This article was first published in Entrepreneur.com

Customer focus is a good thing. We all know that. Give the customer what they want, sell based on needs, not products, and offer benefits, not features. Baseball and apple pie are good, too. Yawn.

But wait. Is it possible that you can be too customer-focused? Yes, it’s possible, and I’m not talking about unintentionally turning yourself into a nonprofit by being too good to your customers.

I’m talking about your motives. Why is customer focus supposed to be such a good thing? When you talk about customer focus, how do you talk about it? Above all, ask yourself this: Whom is customer focus intended to benefit?

Pick your favorite search engine and enter “customer focus.” Scan the results thoroughly. You’ll find that at least half of the entries describe the benefits of customer focus as accruing to the seller. Most tend to skip over the part about the benefits to the buyer—it’s all about how customer focus helps your sales.

Let me phrase this in a more provocative way: The more you think about how customer focus benefits you, the seller, the more you come to resemble a vulture. A vulture is very focused on its prey; in fact, it’s extremely sensitive to the needs and environment of its prey. But its motives are entirely self-serving. The customer focus of a vulture is not about the customer—it’s about the vulture.

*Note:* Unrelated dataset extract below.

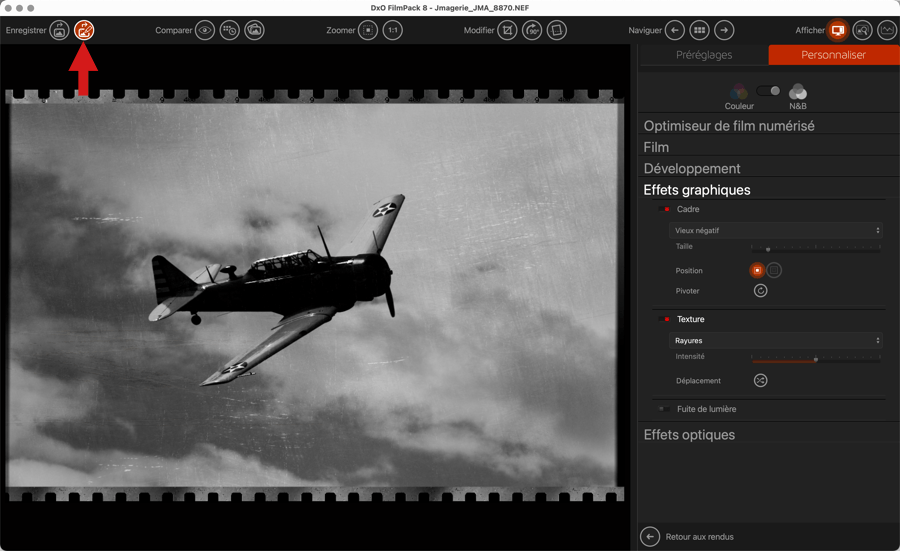Click the Pivoter rotate frame icon
The height and width of the screenshot is (551, 900).
pos(760,291)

“But that’s not me!” you protest. “It’s just understood that by serving customer needs I end up doing well. In fact, the only way I do well is if I do a great job of identifying and serving my customer’s needs. That’s not being a vulture, that’s the beauty of capitalism—it works for both of us.”

Unfortunately, motives have a funny way of distorting things. We live in a time when ROI and other measurements of success are revered; if a little measurement is good, then a lot must be better. And motives have a way of getting twisted when we’re hyper-focused on these measurements.

Suppose I said to my wife, “Dear, I’d like to make our marriage even better. For a baseline, how would you rate us now on a scale of one to 10?”

My wife might reply, “Well, that’s nice of you! What a great idea. I guess for a baseline, I’d rate us a 7.8. Let’s see if we can improve it.”

Well and good, plus I probably get a lot of credit for this idea, unless the following week, I said, “Dear, I took out the garbage and did the dishes twice without being asked. Do you think our marriage has hit 8.0 yet?”

At that point, my ratings would drop precipitously, because I just revealed whom all this was about. I wasn’t focused on my marriage or my wife. I was just focused on improving my ratings—and the sooner the better.

That’s the trouble with mixing bad motives and short-term metrics. They interact in a volatile way to make you look like a vulture. Worst of all, it doesn’t even work. Customers can spot you for a phony a mile away; you know that because you can spot one, too.

So is customer focus bad? Not at all; it depends on your motives and your execution. The best customer focus aims at truly benefiting the customer—first, last and period. Couple that with a faith that, if you do a great job, you too will benefit—through loyalty, customer retention and relationships.

Do you benefit? Absolutely. As long as you don’t focus on your benefit like a vulture.